Bilindiği üzere öğretmen ataması için temmuz ayında mülakatlar yapıldı ve günlerce sürdü. Ancak 19 Eylül’de bir ya da 2 saat kadar sonuç ekranı açıldı hemen akabinde kapatıldı. Ekranın tekrar kapatılması gerekçesi güya konunun Danıştay’a taşınmış olmasıydı.
Kamuoyunun baskısıyla 25 Ekim günü saat 22.00 dolaylarında nihayet sonuçlar açıklandı. Sonuçlar açıklandı fakat kimse sırasını bilmiyor. Yani bir branşta alınacak kişi kontenjanına girip girmeyeceğini net olarak bilmiyor.

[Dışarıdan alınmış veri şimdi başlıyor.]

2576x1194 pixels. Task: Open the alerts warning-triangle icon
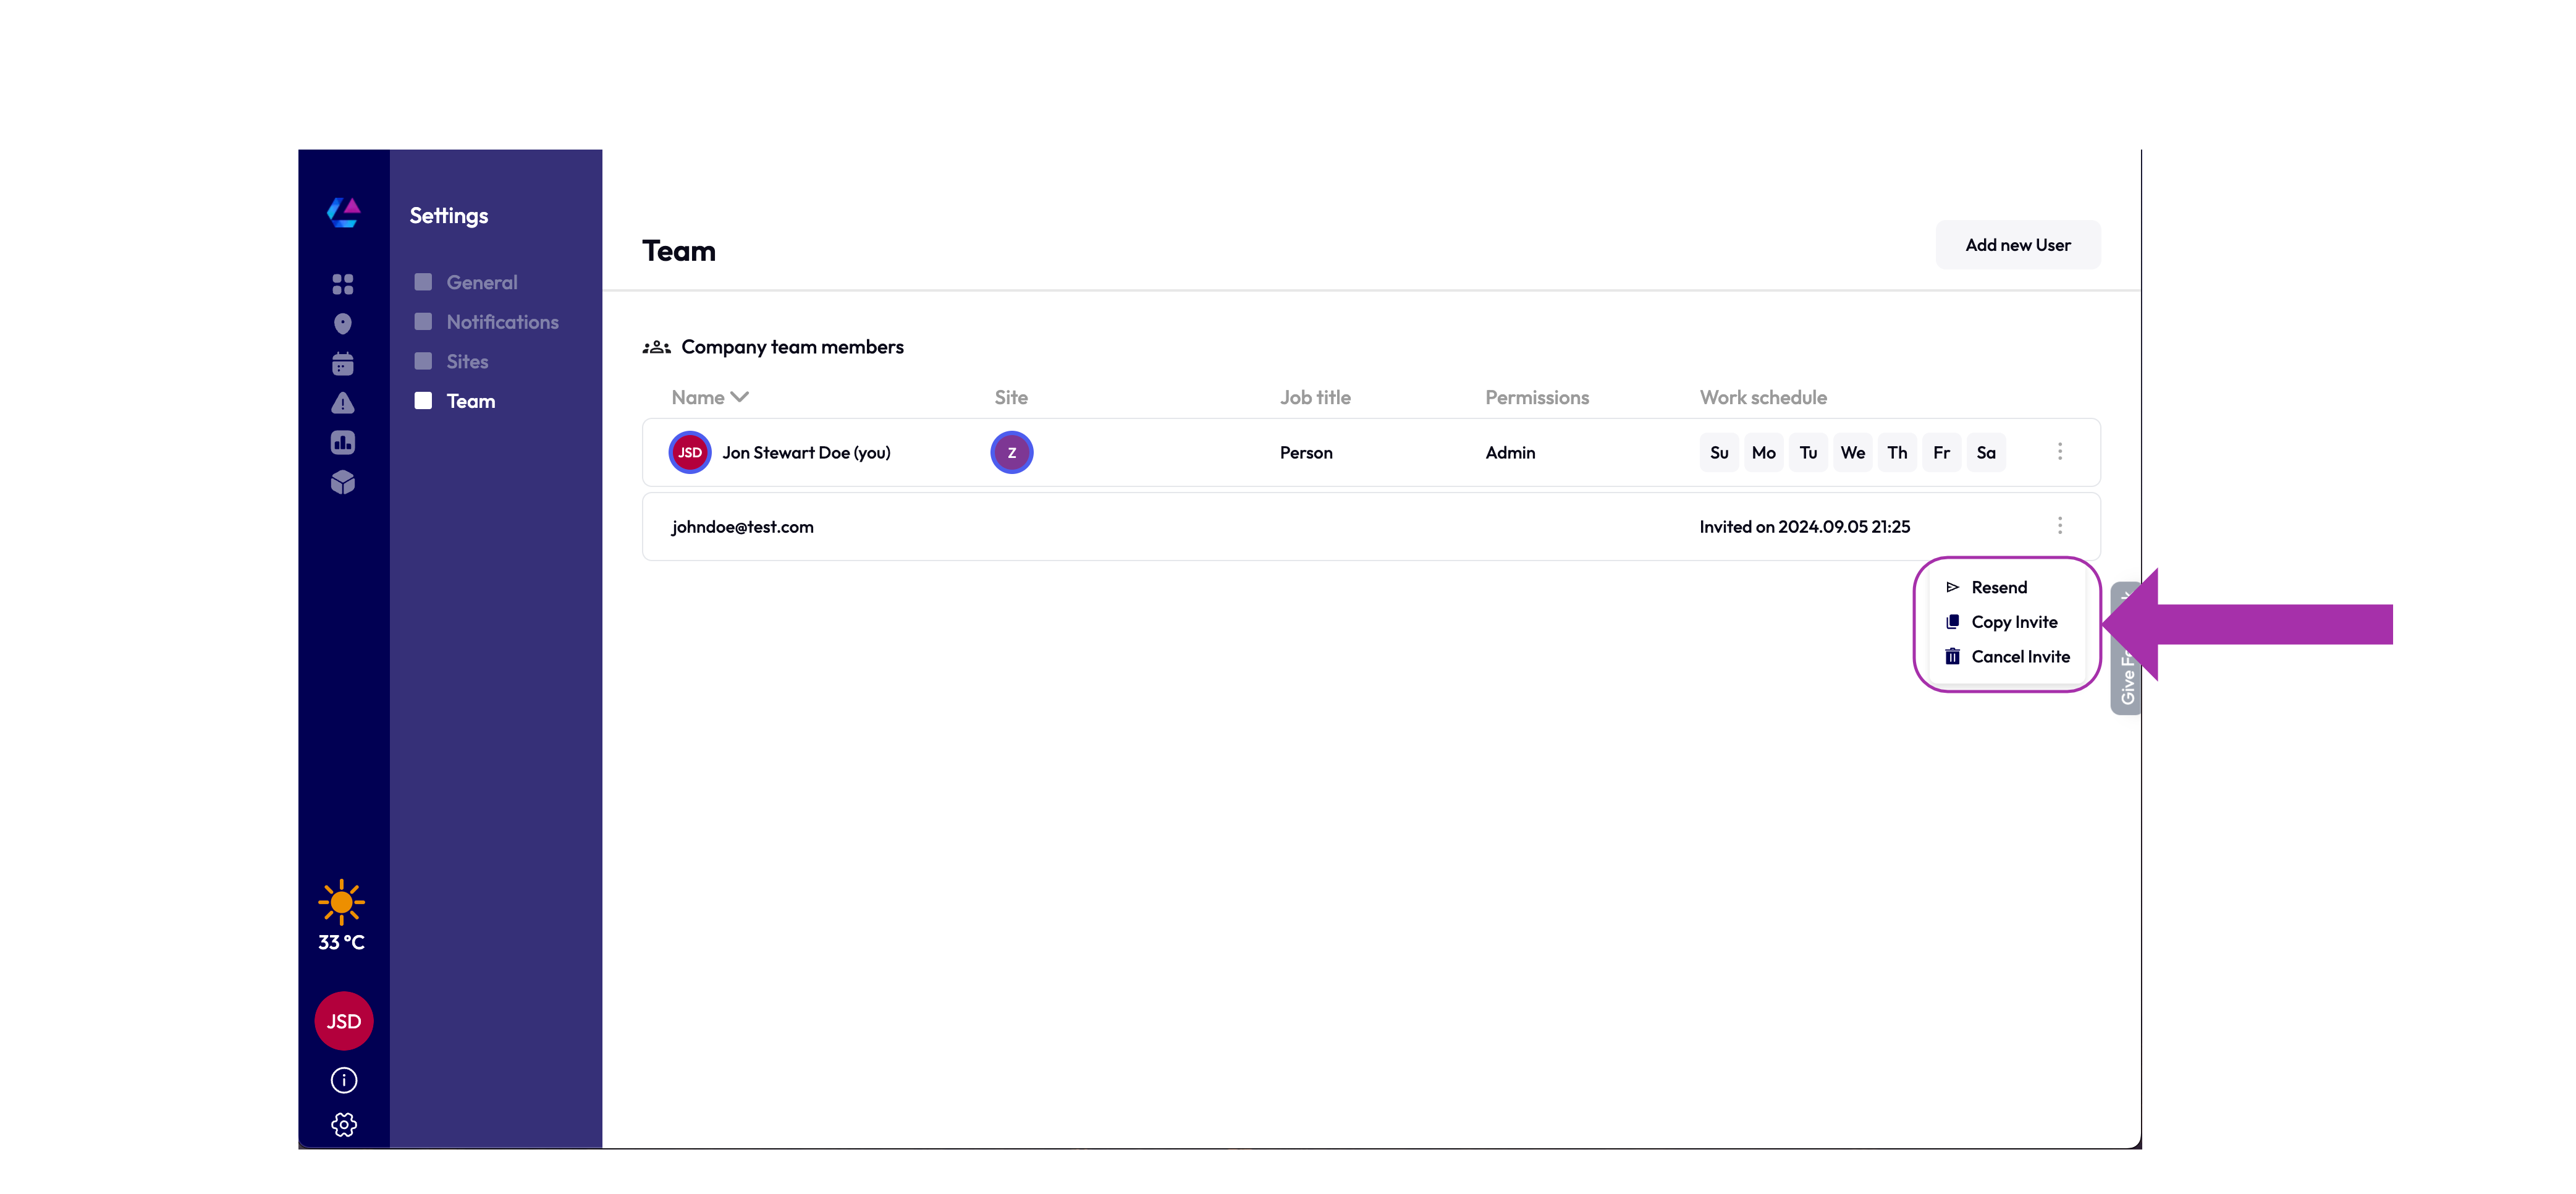pos(343,403)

Birilerine yüksek verildiyse KPSS puanına bakarsak çok kolay atanırım diyen birçok kişi belki de sıralamaya giremeyecektir.
Bu işin mağdur yaratma tarafıdır.
Bir başka önemli husus öğretmen atamalarının geciktirilmesidir ki binlerce ücretli öğretmen çalıştırılmaya devam ediliyor. Ücretli öğretmenlerin mağduriyeti ve düşük ücretleri zaten büyük sıkıntıdır ve bir türlü giderilemedi. Öğretmen açığının ne kadar yüksek olduğunu ve atama yapılmamasının eğitime vurduğu darbe açısında buyurun size rakamlar.
Yalnızca İstanbul’un dört ilçesindeki ücretli öğretmen sayısı. Eyüpsultan: 496, Gaziosmanpaşa: 745 Sultangazi: 1248 Arnavutköy: 743 yani yalnızca dört ilçemizde 3223 ücretli öğretmen çalıştırılmaktadır ve ne yazık ki bunların çoğu da ilkokullarda görev yapmaktadır. Yine ne yazık ki bu ücretli öğretmenlerin çoğu okula ilk defa merhaba diyen birinci sınıfları okutmaktadır.
Sakıncası ne mi?
İlk defa okula başlayan çocuğu eğitmek ara sınıflara göre çok daha titizlik isteyen bir iştir. Bu çocukları okutmak için pedagoji ve deneyim olmazsa olmazdır. Biz idarecilik yaptığımız yıllarda birinci sınıfları yeni atanmış öğretmenlere vermezdik. Çünkü çocuk bu sınıfta kalem tutmayı, araç gereç kullanmayı, paylaşmayı, arakadaş edinmeyi birinci sınıfta öğrenir. Okul idarecilerine neden birinci sınıfları çoğu formasyon dahi almamış ücretli öğretmenlere emanet ediyorsunuz dediğimizde diğer sınıf velileri öğretmenleriyle devam etmek istiyor. Atama yapılmayınca ücretli öğretmenlere bu sınıfları vermek zorunda kalıyoruz dediklerine şahit oluyoruz.
Peki mülakat yaparak atanacak öğretmeni oyalamak geleceğimiz olan yavrularımızın iyi eğitilmelerinden daha mı önemlidir. 2018-2023 yılları arasında KPSS =Mülakat puanı verilince kıyamet mi koptu. Temmuzda formalite mülakatlar yapıldı Ağustosta kuralar çekildi ve öğretmenler Eylül ayında görevlerine başladılar. Bu yıl ne zaman başlayacaklar? Muhtemelen yarı yılda ya da!..
Sonuç olarak; mülakat hem aday öğretmenin hakkını yemeye neden oldu hem de okuldaki yavrularımızın eğitimine sekte vurdu. Bu inattan vazgeçilmelidir. Sıralama açıklandığı zaman hep birlikte göreceğiz yine birçok mağdur yaratılmış olacaktır. Artık küçük hesapları bir kenara bırakalım ve hakkı hak edene teslim edelim. Devletimizin adalet anlayışını en katı yüreklerde yeşertelim. İşte bu yüzden diyoruz ki mülakatlar atamaların mide bulandırmasına vesile olması bir yana geciktirmeye neden olduğu için eğitime vurulmuş darbedir.